Models optimise to what you measure. Garbage in, garbage out driven by weak proxies like clicks
Platforms reward what you define as success and get you more of it, cheaper
Systems don’t understand “revenue” only signals that approximate it
If you feed:
Clicks
Cheap form fills
Early-stage noise
You don’t get better performance. You get better exploitation of bad goals.
This is why 2026 won’t be won by “better AI”. It’ll be won by better signal design.
What “training systems” actually means
Training systems doesn’t mean:
More dashboards
More models
More vendors
It means doing the hard, unglamorous work of:
Defining meaningful behaviours
Weighting them honestly
Allowing decay, recency, and context
Feeding those signals back into execution platforms
Think less target list.
More reward function.
A practical 2026 starting point
If you’re planning for the year ahead, start here:
Define 10–20 High-Value Actions that actually indicate progress
Map them to funnel stages (not channels)
Apply realistic weighting and decay
Push those signals into analytics, CRM, and media platforms
Let platforms optimise to meaning, not proxies
This doesn’t remove strategy.

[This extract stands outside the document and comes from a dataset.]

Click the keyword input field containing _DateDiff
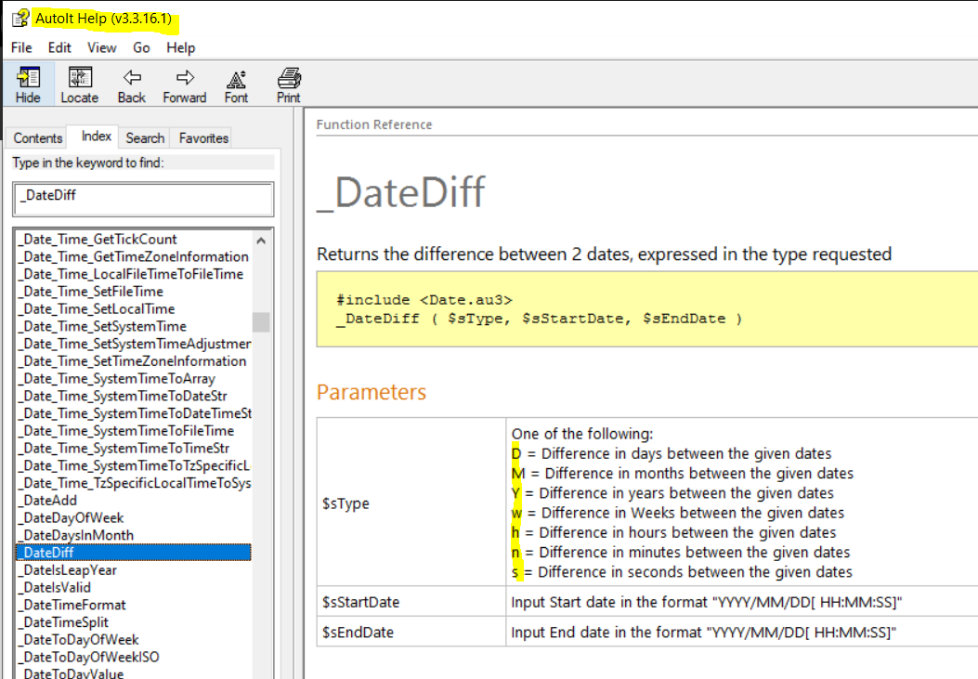Viewport: 978px width, 679px height. [x=144, y=199]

It forces it upstream, where it belongs.
Where this leaves ABM
ABM doesn’t disappear in 2026. Quite the opposite, we’re really talking about ABM 2.0, where the account centric thinking, which is correct, is amplified by scientific account selection and prioritisation. We have the tools to hit accounts, this is about hitting the right ones, at the right moment, across the omnichannel touch points
So “ABM” stops being the input. It becomes the output of a living system:
Accounts emerge
Engagement thresholds adapt
Priority shifts dynamically
Sales alignment improves because the logic is shared
The best ABM teams this year won’t be the most precise.
They’ll be the most adaptive.
The real takeaway
2026 is the year B2B marketing stops asking:
“Who should we target?”
And starts asking:
“What are we teaching our systems to value?”
The teams who get this right won’t just outperform.
They’ll leave their competitors for dust, snaring in market accounts before their competitors even know they’re showing intent
💬 What to Ask GPT Next
“Using the ideas in this post, help me define 15 High-Value Actions for a B2B SaaS business and map them to funnel stages.”
“Based on a signals-first model, design a simple weighting and decay framework for account engagement scoring.”
“Turn our current ABM approach into a system-training model using feedback loops instead of static TALs.”
“Help me audit our current metrics and identify which ones are proxies vs true training signals.”
“Create a 90-day roadmap to move from campaign-based optimisation to system-based optimisation in B2B.”







The inversion from audiences-as-inputs to audiences-as-outputs is where alot of ABM programs are quietly dying right now. Watched a team spend six months building a 3k account TAL, only to realize their signal data was showing actual buying behavior from ~200 accounts they'd completely ignored. The hard part isnt technical, its getting teams to accept that thier carefully curated lists might be wrong, and that decay models matter more than precision targeting. Platforms optimizing to feedback loops instead of frozen CSVs makes total sense when you frame it as training algos, not buying media. That shift alone changes budget allocation, campaign structure, and how you staff marketing ops.